I live in Jakarta. It is a huge huge city teeming with rats. Susie our
dog has killed one or two in our time here. I am scared to death of them.
That all dates back to an experience I had putting on my shoes in my parents
garage when I was a kid in Iowa. I generally am the one to walk Susie
at night before we go to bed. On any given night there is something moving
in the open sewers, there is rustling in the garbage 'pits', stuff is
crawling in the shadows and squeaking all around us. Susie is at full
alert as she is a rat-dog and I am filled with the heebie-jeebies. On
a rainy night it is even worse as they must get flooded out of their holes
and then party in the streets.
In the early mornings my fears are vindicated. There were rats all around
us as we took our evening walk last night. I leave for work before 6 a.m.
and there are dead rats in the middle of the streets all over the city.
Some were killed by feral cats but most have been killed by automobiles
or motorcycles. You can tell what killed them by how they look when the
sun comes up. If they seem intact, it was most likely a predator that
ended it all for them. If part of their bodies are fused to the asphalt
rode way or they seem to have popped like a tube of toothpaste, a tire
did them in. By afternoon, all that is left of them is a pancake in the
shape of a rat where they died. The tires of the cars don't change their
basic outlines as they flatten them into the road. You can still see their
sharp little claws. They lie there, easily identifiable, attracting flies
and emanating that one and only dead rodent smell for days.
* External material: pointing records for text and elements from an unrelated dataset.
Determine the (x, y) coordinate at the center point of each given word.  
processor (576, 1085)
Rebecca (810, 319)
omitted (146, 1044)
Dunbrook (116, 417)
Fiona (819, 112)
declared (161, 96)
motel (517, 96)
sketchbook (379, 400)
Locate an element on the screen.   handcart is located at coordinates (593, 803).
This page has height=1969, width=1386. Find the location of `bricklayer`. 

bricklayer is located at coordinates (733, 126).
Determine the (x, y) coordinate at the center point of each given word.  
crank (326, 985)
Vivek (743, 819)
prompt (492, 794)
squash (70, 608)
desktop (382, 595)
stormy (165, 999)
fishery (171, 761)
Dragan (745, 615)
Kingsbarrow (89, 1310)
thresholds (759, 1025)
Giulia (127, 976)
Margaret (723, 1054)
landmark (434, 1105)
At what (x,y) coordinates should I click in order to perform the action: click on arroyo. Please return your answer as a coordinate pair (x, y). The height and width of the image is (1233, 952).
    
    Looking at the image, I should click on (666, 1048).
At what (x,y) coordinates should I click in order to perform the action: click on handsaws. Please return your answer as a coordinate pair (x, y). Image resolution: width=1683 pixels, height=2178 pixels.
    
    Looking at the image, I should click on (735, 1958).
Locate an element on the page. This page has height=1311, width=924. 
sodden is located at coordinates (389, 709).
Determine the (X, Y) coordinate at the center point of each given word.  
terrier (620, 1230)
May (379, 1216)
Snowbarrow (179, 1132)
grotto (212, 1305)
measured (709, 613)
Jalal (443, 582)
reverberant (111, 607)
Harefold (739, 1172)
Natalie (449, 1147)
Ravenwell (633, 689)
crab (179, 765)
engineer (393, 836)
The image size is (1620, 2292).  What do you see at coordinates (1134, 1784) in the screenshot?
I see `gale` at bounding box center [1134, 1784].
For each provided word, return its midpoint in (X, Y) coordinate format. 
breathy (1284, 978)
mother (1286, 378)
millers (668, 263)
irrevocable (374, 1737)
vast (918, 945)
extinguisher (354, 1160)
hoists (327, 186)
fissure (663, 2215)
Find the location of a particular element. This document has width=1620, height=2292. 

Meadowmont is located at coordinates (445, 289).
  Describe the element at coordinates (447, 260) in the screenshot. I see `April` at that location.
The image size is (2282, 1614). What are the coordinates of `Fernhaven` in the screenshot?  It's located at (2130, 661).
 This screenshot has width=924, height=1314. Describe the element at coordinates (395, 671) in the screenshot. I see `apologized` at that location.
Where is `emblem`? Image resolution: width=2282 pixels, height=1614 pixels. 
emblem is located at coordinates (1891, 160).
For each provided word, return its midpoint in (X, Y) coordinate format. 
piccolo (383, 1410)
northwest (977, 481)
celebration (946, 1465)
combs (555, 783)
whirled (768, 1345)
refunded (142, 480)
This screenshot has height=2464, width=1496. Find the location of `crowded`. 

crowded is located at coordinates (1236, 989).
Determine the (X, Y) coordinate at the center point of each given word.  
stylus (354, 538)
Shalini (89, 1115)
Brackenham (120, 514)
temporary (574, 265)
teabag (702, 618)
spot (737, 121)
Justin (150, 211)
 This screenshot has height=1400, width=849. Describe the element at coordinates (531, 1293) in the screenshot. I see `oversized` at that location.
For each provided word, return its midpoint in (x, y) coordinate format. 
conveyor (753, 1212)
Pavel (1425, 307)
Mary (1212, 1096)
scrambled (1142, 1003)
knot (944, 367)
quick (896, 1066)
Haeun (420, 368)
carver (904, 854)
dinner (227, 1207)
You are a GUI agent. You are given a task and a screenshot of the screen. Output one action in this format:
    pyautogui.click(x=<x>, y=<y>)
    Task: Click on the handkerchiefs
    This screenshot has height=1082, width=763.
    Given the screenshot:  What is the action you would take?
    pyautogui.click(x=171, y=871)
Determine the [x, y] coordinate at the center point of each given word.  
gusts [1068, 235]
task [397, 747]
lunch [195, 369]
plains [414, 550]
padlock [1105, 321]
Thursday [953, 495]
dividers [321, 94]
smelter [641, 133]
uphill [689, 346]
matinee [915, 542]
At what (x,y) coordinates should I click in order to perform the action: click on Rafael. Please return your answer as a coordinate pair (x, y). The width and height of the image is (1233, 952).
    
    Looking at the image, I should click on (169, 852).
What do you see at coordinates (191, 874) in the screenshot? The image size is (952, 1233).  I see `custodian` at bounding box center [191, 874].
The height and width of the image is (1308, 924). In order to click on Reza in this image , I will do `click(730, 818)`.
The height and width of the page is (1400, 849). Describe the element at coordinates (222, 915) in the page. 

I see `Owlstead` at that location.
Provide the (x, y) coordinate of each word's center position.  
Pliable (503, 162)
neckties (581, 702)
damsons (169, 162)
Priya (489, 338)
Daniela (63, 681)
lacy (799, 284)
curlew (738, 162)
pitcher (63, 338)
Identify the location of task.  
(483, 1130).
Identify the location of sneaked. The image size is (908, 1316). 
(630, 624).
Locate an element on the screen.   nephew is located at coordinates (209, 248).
I live in Jakarta. It is a huge huge city whose streets are peppered with
remnants of dead rats. When I first got here and started biking I would
avoid running over any rat remnants at all. Now I am unfortunately growing
accustomed to them and don't swerve off of my course to avoid the flattened
variety. I still won’t walk on them or let Susie anywhere near them,
but my bicycle tires insulate me enough from the squished ones that I
can keep on trucking. The fresh ones are a different matter. I avoid them
like the plague that they carry. I cross the street, head into oncoming
traffic, swerve dangerously on wet pavement, run people off the road,
whatever it takes. Last year I was on my way to work, keeping pace with
a motorcycle on a very curvy street. He came upon a fresh one too late
to avoid it and I watched him lift his feet into the air, just like I
would have done. I felt better that I wasn't the only one in the city
afraid of them.
I live in Jakarta. I rode my bike to work today as I do most days. I was
on my normal back road commute before I hit the busy streets. I was trailing
two motorcycles. We came around a sharp curve and there was a rat lying
in the roadway. He or she had already been hit more than once, but not
enough times to be a rat pancake. I know because it was pulpy. They don't
usually look pulpy. The lead motorcycle either didn't see it or didn't
care. I think he must have recently bought new tires. He rolled right
over it with that new tread and if I hadn’t seen it with my own
eyes, I wouldn’t believe it. It splashed. Like a bowling ball in
a pool of milk. Like he rode through a red rat puddle. Guy number two,
we can call him the victim, came very close to laying down his bike as
he reacted to rat parts being sprayed into the air and then running into
them. I skidded to a stop just in time and scratched off my gas mask so
as to not wretch in it. When I finally got it off, it is a new one that
has several straps I’m still getting used to, I was greeted with
that one and only dead rodent smell.
I live in Jakarta. Sometimes I wish I didn't.